* _Dataset records_:
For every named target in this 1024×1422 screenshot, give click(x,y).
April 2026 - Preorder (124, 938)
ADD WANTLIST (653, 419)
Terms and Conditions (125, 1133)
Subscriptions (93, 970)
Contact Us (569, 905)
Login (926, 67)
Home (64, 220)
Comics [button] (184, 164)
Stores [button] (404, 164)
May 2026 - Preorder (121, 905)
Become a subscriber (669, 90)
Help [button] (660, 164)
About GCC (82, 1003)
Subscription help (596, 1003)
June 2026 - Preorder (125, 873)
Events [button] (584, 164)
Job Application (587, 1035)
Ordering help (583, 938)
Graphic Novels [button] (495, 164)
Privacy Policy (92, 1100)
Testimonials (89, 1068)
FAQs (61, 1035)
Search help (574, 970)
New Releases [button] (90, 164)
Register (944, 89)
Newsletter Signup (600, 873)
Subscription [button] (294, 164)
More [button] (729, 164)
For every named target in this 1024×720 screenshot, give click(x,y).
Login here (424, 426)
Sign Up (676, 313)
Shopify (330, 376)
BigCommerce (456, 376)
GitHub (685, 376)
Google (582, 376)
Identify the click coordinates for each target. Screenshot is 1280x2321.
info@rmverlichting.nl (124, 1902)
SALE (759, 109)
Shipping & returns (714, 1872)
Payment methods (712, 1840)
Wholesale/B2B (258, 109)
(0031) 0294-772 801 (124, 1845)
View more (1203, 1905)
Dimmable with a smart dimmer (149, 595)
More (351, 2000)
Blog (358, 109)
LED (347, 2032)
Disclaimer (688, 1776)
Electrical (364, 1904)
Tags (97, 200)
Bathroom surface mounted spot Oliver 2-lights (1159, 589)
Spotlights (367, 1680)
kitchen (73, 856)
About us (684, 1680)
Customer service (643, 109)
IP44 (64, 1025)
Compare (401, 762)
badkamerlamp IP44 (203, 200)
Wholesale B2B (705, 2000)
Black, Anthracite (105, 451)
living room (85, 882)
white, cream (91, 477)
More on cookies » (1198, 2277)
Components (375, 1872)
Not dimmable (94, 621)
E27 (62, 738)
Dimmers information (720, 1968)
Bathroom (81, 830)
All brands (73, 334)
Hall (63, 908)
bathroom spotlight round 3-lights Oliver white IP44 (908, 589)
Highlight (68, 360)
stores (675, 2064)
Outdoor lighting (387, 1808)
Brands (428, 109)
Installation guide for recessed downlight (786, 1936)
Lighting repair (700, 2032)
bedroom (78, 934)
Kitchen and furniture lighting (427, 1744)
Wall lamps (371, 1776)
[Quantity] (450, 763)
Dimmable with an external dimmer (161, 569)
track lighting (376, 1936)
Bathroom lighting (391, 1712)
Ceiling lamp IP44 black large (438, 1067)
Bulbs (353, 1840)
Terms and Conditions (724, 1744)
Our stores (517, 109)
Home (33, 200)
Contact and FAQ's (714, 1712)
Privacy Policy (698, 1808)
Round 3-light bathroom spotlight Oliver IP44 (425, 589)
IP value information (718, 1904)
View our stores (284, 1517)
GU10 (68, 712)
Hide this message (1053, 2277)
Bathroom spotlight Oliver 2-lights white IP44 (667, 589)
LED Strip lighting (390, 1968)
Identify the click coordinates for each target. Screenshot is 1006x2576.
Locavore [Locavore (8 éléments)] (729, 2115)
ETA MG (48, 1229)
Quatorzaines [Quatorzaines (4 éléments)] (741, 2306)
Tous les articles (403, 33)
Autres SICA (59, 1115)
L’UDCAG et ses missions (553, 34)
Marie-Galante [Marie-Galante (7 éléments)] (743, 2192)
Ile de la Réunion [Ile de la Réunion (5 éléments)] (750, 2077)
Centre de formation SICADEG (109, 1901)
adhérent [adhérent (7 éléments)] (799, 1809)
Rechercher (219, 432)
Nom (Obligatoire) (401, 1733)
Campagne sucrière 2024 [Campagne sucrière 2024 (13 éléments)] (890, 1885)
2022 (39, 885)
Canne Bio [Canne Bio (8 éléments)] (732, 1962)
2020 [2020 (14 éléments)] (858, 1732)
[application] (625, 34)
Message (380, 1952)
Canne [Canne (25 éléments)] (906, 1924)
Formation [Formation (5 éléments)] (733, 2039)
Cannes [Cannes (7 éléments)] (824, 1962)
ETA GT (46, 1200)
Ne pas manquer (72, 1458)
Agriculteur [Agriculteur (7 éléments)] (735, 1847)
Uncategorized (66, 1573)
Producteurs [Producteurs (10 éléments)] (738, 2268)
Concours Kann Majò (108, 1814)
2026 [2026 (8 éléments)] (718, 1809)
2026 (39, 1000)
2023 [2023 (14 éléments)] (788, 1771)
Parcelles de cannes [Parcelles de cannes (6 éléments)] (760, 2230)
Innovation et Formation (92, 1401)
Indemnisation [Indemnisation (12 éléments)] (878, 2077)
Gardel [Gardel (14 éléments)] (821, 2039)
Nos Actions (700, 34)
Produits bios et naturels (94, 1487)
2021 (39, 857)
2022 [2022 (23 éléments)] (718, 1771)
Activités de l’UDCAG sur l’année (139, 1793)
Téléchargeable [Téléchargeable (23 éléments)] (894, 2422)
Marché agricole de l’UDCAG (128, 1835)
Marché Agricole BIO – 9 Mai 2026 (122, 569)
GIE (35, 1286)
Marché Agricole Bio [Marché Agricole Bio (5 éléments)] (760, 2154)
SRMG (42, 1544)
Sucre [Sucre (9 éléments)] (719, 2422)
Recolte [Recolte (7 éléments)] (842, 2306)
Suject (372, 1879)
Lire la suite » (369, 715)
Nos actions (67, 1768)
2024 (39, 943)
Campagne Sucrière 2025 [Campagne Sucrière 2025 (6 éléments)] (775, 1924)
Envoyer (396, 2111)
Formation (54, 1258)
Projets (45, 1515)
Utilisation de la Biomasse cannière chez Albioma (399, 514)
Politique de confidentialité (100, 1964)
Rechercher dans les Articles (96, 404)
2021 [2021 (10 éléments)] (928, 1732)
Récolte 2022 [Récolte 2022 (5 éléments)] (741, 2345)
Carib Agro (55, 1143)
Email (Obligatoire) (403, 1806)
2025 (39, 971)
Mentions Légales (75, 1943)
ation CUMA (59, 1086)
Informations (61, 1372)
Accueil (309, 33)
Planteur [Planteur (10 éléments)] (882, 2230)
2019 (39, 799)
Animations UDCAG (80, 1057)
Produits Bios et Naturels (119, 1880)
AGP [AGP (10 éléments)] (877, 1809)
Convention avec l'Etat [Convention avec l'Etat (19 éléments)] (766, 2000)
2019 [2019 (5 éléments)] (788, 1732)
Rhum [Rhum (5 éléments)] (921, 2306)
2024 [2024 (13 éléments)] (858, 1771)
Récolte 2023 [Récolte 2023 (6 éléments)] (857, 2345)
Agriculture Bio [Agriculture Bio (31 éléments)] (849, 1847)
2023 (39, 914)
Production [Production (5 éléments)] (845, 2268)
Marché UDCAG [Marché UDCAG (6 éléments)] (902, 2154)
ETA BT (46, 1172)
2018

* _Your objective_:
Rewrite all the records above with every "Preorder" changed to "Pre-order", keeping everything else the same.

* _Result_:
For every named target in this 1024×1422 screenshot, give click(x,y).
April 2026 - Pre-order (124, 938)
ADD WANTLIST (653, 419)
Terms and Conditions (125, 1133)
Subscriptions (93, 970)
Contact Us (569, 905)
Login (926, 67)
Home (64, 220)
Comics [button] (184, 164)
Stores [button] (404, 164)
May 2026 - Pre-order (121, 905)
Become a subscriber (669, 90)
Help [button] (660, 164)
About GCC (82, 1003)
Subscription help (596, 1003)
June 2026 - Pre-order (125, 873)
Events [button] (584, 164)
Job Application (587, 1035)
Ordering help (583, 938)
Graphic Novels [button] (495, 164)
Privacy Policy (92, 1100)
Testimonials (89, 1068)
FAQs (61, 1035)
Search help (574, 970)
New Releases [button] (90, 164)
Register (944, 89)
Newsletter Signup (600, 873)
Subscription [button] (294, 164)
More [button] (729, 164)
For every named target in this 1024×720 screenshot, give click(x,y).
Login here (424, 426)
Sign Up (676, 313)
Shopify (330, 376)
BigCommerce (456, 376)
GitHub (685, 376)
Google (582, 376)
Identify the click coordinates for each target. Screenshot is 1280x2321.
info@rmverlichting.nl (124, 1902)
SALE (759, 109)
Shipping & returns (714, 1872)
Payment methods (712, 1840)
Wholesale/B2B (258, 109)
(0031) 0294-772 801 (124, 1845)
View more (1203, 1905)
Dimmable with a smart dimmer (149, 595)
More (351, 2000)
Blog (358, 109)
LED (347, 2032)
Disclaimer (688, 1776)
Electrical (364, 1904)
Tags (97, 200)
Bathroom surface mounted spot Oliver 2-lights (1159, 589)
Spotlights (367, 1680)
kitchen (73, 856)
About us (684, 1680)
Customer service (643, 109)
IP44 (64, 1025)
Compare (401, 762)
badkamerlamp IP44 (203, 200)
Wholesale B2B (705, 2000)
Black, Anthracite (105, 451)
living room (85, 882)
white, cream (91, 477)
More on cookies » (1198, 2277)
Components (375, 1872)
Not dimmable (94, 621)
E27 (62, 738)
Dimmers information (720, 1968)
Bathroom (81, 830)
All brands (73, 334)
Hall (63, 908)
bathroom spotlight round 3-lights Oliver white IP44 (908, 589)
Highlight (68, 360)
stores (675, 2064)
Outdoor lighting (387, 1808)
Brands (428, 109)
Installation guide for recessed downlight (786, 1936)
Lighting repair (700, 2032)
bedroom (78, 934)
Kitchen and furniture lighting (427, 1744)
Wall lamps (371, 1776)
[Quantity] (450, 763)
Dimmable with an external dimmer (161, 569)
track lighting (376, 1936)
Bathroom lighting (391, 1712)
Ceiling lamp IP44 black large (438, 1067)
Bulbs (353, 1840)
Terms and Conditions (724, 1744)
Our stores (517, 109)
Home (33, 200)
Contact and FAQ's (714, 1712)
Privacy Policy (698, 1808)
Round 3-light bathroom spotlight Oliver IP44 (425, 589)
IP value information (718, 1904)
View our stores (284, 1517)
GU10 (68, 712)
Hide this message (1053, 2277)
Bathroom spotlight Oliver 2-lights white IP44 (667, 589)
LED Strip lighting (390, 1968)
Identify the click coordinates for each target. Screenshot is 1006x2576.
Locavore [Locavore (8 éléments)] (729, 2115)
ETA MG (48, 1229)
Quatorzaines [Quatorzaines (4 éléments)] (741, 2306)
Tous les articles (403, 33)
Autres SICA (59, 1115)
L’UDCAG et ses missions (553, 34)
Marie-Galante [Marie-Galante (7 éléments)] (743, 2192)
Ile de la Réunion [Ile de la Réunion (5 éléments)] (750, 2077)
Centre de formation SICADEG (109, 1901)
adhérent [adhérent (7 éléments)] (799, 1809)
Rechercher (219, 432)
Nom (Obligatoire) (401, 1733)
Campagne sucrière 2024 [Campagne sucrière 2024 (13 éléments)] (890, 1885)
2022 (39, 885)
Canne Bio [Canne Bio (8 éléments)] (732, 1962)
2020 [2020 (14 éléments)] (858, 1732)
[application] (625, 34)
Message (380, 1952)
Canne [Canne (25 éléments)] (906, 1924)
Formation [Formation (5 éléments)] (733, 2039)
Cannes [Cannes (7 éléments)] (824, 1962)
ETA GT (46, 1200)
Ne pas manquer (72, 1458)
Agriculteur [Agriculteur (7 éléments)] (735, 1847)
Uncategorized (66, 1573)
Producteurs [Producteurs (10 éléments)] (738, 2268)
Concours Kann Majò (108, 1814)
2026 [2026 (8 éléments)] (718, 1809)
2026 (39, 1000)
2023 [2023 (14 éléments)] (788, 1771)
Parcelles de cannes [Parcelles de cannes (6 éléments)] (760, 2230)
Innovation et Formation (92, 1401)
Indemnisation [Indemnisation (12 éléments)] (878, 2077)
Gardel [Gardel (14 éléments)] (821, 2039)
Nos Actions (700, 34)
Produits bios et naturels (94, 1487)
2021 (39, 857)
2022 [2022 (23 éléments)] (718, 1771)
Activités de l’UDCAG sur l’année (139, 1793)
Téléchargeable [Téléchargeable (23 éléments)] (894, 2422)
Marché agricole de l’UDCAG (128, 1835)
Marché Agricole BIO – 9 Mai 2026 (122, 569)
GIE (35, 1286)
Marché Agricole Bio [Marché Agricole Bio (5 éléments)] (760, 2154)
SRMG (42, 1544)
Sucre [Sucre (9 éléments)] (719, 2422)
Recolte [Recolte (7 éléments)] (842, 2306)
Suject (372, 1879)
Lire la suite » (369, 715)
Nos actions (67, 1768)
2024 (39, 943)
Campagne Sucrière 2025 [Campagne Sucrière 2025 (6 éléments)] (775, 1924)
Envoyer (396, 2111)
Formation (54, 1258)
Projets (45, 1515)
Utilisation de la Biomasse cannière chez Albioma (399, 514)
Politique de confidentialité (100, 1964)
Rechercher dans les Articles (96, 404)
2021 [2021 (10 éléments)] (928, 1732)
Récolte 2022 [Récolte 2022 (5 éléments)] (741, 2345)
Carib Agro (55, 1143)
Email (Obligatoire) (403, 1806)
2025 (39, 971)
Mentions Légales (75, 1943)
ation CUMA (59, 1086)
Informations (61, 1372)
Accueil (309, 33)
Planteur [Planteur (10 éléments)] (882, 2230)
2019 (39, 799)
Animations UDCAG (80, 1057)
Produits Bios et Naturels (119, 1880)
AGP [AGP (10 éléments)] (877, 1809)
Convention avec l'Etat [Convention avec l'Etat (19 éléments)] (766, 2000)
2019 [2019 (5 éléments)] (788, 1732)
Rhum [Rhum (5 éléments)] (921, 2306)
2024 [2024 (13 éléments)] (858, 1771)
Récolte 2023 [Récolte 2023 (6 éléments)] (857, 2345)
Agriculture Bio [Agriculture Bio (31 éléments)] (849, 1847)
2023 (39, 914)
Production [Production (5 éléments)] (845, 2268)
Marché UDCAG [Marché UDCAG (6 éléments)] (902, 2154)
ETA BT (46, 1172)
2018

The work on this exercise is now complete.